◆ Assigned task ◆
Print the data in full, exactly as it reads.

Available data Start Marker

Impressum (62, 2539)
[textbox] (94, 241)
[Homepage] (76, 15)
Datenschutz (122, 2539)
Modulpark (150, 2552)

Available data End Marker

◆ Response below ◆
Impressum (62, 2539)
[textbox] (94, 241)
[Homepage] (76, 15)
Datenschutz (122, 2539)
Modulpark (150, 2552)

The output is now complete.